There isn't one. This is the first Diamondbacks team with no super star since 1998 when they rolled out Devon White and a 23-year-old Travis Lee as the main attraction. From 1999 to 2004 it was Randy Johnson (along with plenty of others like Curt Schilling and Luis Gonzalez) and then from 2005 on it was Brandon Webb.
Even though Webb was injured last season, he was still the guy who had won a Cy Young and when paired with Dan Haren, gave the team a face.
This season with Webb trying to rebuild his career as a Texas Ranger, there are no super stars. There's no one or two guys that the media is going to flock to for answers and there's no single player to dominate the clubhouse.
According to veteran infielder Geoff Blum, 37, who's played on five teams in his 12 years in the majors, having star players can be a mixed blessing.
"If you get the super stars on the team and everybody focuses on those one or two guys and it kind of detracts from the rest of the club house and that makes it kind of interesting throughout the course of the season when you need all 25 guys plus during a 162-game schedule," Blum said.
One guy who could step into a starring role is center fielder Chris Young. But even Chris thinks that's stretch for him and also doesn't see any one guy being "The Man".

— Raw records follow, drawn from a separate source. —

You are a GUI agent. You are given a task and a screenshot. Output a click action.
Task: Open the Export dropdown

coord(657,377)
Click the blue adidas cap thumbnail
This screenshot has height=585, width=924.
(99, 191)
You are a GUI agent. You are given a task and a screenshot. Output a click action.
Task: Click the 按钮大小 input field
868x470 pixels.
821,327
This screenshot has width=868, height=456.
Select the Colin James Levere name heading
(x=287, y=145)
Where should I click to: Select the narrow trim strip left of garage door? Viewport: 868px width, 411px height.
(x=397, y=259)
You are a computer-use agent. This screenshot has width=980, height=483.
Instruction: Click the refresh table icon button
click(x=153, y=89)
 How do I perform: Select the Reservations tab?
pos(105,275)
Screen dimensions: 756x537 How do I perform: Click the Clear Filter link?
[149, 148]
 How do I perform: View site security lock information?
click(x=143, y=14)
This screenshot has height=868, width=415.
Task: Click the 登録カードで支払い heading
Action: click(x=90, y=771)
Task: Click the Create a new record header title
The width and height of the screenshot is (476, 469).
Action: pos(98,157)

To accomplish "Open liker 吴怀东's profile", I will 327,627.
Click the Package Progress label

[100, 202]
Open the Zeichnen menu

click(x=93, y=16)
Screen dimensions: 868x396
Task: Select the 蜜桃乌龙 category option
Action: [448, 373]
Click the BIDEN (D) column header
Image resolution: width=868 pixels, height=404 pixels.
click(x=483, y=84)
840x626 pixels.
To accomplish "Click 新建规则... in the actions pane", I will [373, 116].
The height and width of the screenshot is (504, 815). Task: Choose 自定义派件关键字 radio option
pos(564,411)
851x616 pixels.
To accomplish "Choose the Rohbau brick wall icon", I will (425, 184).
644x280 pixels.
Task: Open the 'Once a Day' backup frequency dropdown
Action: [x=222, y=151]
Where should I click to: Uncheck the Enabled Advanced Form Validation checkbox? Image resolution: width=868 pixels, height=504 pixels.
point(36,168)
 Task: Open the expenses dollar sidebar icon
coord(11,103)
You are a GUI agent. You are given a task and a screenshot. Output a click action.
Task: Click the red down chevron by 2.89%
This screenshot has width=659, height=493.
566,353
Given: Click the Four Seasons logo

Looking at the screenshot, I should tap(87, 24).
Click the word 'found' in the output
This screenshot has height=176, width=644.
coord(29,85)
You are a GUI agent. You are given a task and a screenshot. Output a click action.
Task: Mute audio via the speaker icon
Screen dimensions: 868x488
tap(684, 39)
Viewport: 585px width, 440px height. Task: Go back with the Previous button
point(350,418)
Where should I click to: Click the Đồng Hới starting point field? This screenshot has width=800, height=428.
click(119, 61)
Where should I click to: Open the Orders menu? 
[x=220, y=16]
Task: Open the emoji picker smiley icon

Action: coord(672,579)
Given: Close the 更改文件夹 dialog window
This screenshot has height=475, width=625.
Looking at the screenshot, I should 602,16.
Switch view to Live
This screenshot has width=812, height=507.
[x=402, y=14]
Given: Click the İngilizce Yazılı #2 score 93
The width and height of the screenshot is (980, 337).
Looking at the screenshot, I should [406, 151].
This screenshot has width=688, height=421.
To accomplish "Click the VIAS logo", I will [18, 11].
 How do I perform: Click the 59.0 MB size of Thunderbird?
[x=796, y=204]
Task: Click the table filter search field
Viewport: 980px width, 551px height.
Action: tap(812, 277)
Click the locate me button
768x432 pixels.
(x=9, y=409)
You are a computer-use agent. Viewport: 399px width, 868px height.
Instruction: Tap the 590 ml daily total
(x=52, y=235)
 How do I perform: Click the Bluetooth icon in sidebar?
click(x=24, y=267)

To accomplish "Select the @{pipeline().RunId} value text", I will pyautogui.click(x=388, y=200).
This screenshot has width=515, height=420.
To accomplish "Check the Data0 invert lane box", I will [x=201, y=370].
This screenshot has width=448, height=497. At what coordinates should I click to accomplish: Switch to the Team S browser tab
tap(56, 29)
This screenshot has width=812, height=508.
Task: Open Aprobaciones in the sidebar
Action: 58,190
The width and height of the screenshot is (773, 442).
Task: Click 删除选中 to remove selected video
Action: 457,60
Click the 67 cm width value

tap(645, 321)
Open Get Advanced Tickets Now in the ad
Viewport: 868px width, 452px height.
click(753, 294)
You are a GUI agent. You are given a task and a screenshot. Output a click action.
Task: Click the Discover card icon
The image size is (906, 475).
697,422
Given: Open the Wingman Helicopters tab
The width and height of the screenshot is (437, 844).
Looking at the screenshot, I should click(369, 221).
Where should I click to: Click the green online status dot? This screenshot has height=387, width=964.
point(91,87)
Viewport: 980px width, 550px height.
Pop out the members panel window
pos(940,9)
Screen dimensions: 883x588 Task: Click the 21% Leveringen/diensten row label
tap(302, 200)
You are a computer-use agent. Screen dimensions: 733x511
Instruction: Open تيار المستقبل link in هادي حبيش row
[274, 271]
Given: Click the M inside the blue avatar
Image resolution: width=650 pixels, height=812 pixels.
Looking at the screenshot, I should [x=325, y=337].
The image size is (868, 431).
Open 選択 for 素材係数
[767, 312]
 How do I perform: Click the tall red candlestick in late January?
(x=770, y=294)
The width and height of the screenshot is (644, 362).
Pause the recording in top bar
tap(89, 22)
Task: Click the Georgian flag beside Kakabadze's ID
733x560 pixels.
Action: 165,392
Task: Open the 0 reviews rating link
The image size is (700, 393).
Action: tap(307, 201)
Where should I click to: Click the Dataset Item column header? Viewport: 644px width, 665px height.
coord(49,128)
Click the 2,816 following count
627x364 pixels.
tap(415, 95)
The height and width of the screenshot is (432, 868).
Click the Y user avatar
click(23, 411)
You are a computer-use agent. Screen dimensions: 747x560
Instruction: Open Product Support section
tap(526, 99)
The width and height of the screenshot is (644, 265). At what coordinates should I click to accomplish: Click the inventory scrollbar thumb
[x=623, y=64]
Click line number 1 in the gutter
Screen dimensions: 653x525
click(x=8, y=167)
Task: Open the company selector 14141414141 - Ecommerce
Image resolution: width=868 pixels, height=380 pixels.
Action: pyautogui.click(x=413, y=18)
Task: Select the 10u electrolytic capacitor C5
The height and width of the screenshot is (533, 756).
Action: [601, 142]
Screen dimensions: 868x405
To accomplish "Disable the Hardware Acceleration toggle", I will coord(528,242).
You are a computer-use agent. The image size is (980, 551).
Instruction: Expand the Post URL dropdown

"The type of team we have, your not necessarily going to have that guy," Young said, "You're not going to have that one guy that everybody goes to for advise or that one guy that's going to stand up in the middle and tell everybody what they need to do."
Both Blum and Young did mention one name, however, and it wasn't a player.
Manager Kirk Gibson is as close as it comes to Diamondbacks' star power. He's the name everyone around baseball knows and respects for what he's done as a player. And while this is Gibby's first go as a major league manager, he and his highly experienced coaching staff have already earned the ear of the team.
"You look at our coaching staff, those guys carry a lot of weight. If they're going to be talking, we're going to be listening. Those guys have big league experience, World Series experience, All-Star experience. I mean they have some serious street cred that allows them to be able to speak their mind and have us listen," Blum said.
Young also was quick to mention Gibson's name when asked about team leadership, "I think with Kirk (Gibson) being here, he's doing a good job of trying to initiate more of a team attitude -- like a Diamondback Way so to speak -- to try and establish it that way as opposed to having two or three marquee guys that are going to try and carry us."
Maybe Justin Upton, who turns 24 in August, will step into that starring role. He's clearly the most talented player on the roster but he's a long way from being a super star or even a guy who can command the automatic respect from his teammates. In the meantime, Gibson and his coaching staff along with veterans like Blum, Melvin Mora, Henry Blanco and Mike Hampton will be carrying the leadership load.